AIM OF THE EXERCISE:
Can you reproduce the entries word for word, beginning with the line that contains "This screenshot has height=252, width=500." and stopping after the line that contains "(400, 944)."?

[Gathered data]
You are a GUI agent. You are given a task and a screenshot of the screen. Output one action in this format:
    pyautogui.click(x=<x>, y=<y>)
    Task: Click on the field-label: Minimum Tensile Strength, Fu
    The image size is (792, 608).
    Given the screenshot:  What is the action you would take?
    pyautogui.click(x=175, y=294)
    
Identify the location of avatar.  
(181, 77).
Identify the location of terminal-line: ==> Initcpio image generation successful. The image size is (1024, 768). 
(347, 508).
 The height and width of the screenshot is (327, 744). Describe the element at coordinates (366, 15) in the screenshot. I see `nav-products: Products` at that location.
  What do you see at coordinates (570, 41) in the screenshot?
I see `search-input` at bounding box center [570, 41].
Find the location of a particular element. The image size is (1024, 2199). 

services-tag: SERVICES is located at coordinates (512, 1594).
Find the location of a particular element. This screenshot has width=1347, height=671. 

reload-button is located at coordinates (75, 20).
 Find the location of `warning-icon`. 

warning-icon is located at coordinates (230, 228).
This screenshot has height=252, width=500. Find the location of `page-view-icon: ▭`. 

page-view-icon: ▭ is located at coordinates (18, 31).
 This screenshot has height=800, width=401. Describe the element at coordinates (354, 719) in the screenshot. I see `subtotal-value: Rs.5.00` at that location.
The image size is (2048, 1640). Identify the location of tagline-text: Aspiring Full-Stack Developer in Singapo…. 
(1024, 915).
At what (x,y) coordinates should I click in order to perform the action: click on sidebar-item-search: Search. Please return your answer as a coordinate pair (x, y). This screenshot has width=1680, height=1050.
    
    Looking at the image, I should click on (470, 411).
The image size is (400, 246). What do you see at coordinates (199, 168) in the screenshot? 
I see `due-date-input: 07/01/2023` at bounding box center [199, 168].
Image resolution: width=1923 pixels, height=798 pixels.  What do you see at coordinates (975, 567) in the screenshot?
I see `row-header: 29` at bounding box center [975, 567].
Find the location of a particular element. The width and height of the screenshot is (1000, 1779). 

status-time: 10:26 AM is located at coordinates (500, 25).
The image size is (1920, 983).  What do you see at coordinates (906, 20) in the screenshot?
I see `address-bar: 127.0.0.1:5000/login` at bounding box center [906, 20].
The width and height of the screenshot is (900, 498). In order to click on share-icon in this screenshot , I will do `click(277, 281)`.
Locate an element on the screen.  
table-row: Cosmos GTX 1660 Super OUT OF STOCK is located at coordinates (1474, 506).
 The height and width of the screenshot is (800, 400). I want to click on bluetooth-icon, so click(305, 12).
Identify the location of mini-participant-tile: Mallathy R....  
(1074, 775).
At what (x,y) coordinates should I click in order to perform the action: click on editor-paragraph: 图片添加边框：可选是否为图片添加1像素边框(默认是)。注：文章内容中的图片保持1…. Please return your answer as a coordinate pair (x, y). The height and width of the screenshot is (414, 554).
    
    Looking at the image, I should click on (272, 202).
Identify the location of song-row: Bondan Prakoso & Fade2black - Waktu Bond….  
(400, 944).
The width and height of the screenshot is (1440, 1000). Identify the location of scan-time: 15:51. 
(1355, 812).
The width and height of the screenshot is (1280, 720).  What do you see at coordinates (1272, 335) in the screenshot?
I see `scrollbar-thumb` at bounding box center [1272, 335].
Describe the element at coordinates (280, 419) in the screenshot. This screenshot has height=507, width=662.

FINISHED TASK:
This screenshot has height=252, width=500. Find the location of `page-view-icon: ▭`. 

page-view-icon: ▭ is located at coordinates (18, 31).
 This screenshot has height=800, width=401. Describe the element at coordinates (354, 719) in the screenshot. I see `subtotal-value: Rs.5.00` at that location.
The image size is (2048, 1640). Identify the location of tagline-text: Aspiring Full-Stack Developer in Singapo…. 
(1024, 915).
At what (x,y) coordinates should I click in order to perform the action: click on sidebar-item-search: Search. Please return your answer as a coordinate pair (x, y). This screenshot has width=1680, height=1050.
    
    Looking at the image, I should click on (470, 411).
The image size is (400, 246). What do you see at coordinates (199, 168) in the screenshot? 
I see `due-date-input: 07/01/2023` at bounding box center [199, 168].
Image resolution: width=1923 pixels, height=798 pixels.  What do you see at coordinates (975, 567) in the screenshot?
I see `row-header: 29` at bounding box center [975, 567].
Find the location of a particular element. The width and height of the screenshot is (1000, 1779). 

status-time: 10:26 AM is located at coordinates (500, 25).
The image size is (1920, 983).  What do you see at coordinates (906, 20) in the screenshot?
I see `address-bar: 127.0.0.1:5000/login` at bounding box center [906, 20].
The width and height of the screenshot is (900, 498). In order to click on share-icon in this screenshot , I will do `click(277, 281)`.
Locate an element on the screen.  
table-row: Cosmos GTX 1660 Super OUT OF STOCK is located at coordinates (1474, 506).
 The height and width of the screenshot is (800, 400). I want to click on bluetooth-icon, so click(305, 12).
Identify the location of mini-participant-tile: Mallathy R....  
(1074, 775).
At what (x,y) coordinates should I click in order to perform the action: click on editor-paragraph: 图片添加边框：可选是否为图片添加1像素边框(默认是)。注：文章内容中的图片保持1…. Please return your answer as a coordinate pair (x, y). The height and width of the screenshot is (414, 554).
    
    Looking at the image, I should click on (272, 202).
Identify the location of song-row: Bondan Prakoso & Fade2black - Waktu Bond….  
(400, 944).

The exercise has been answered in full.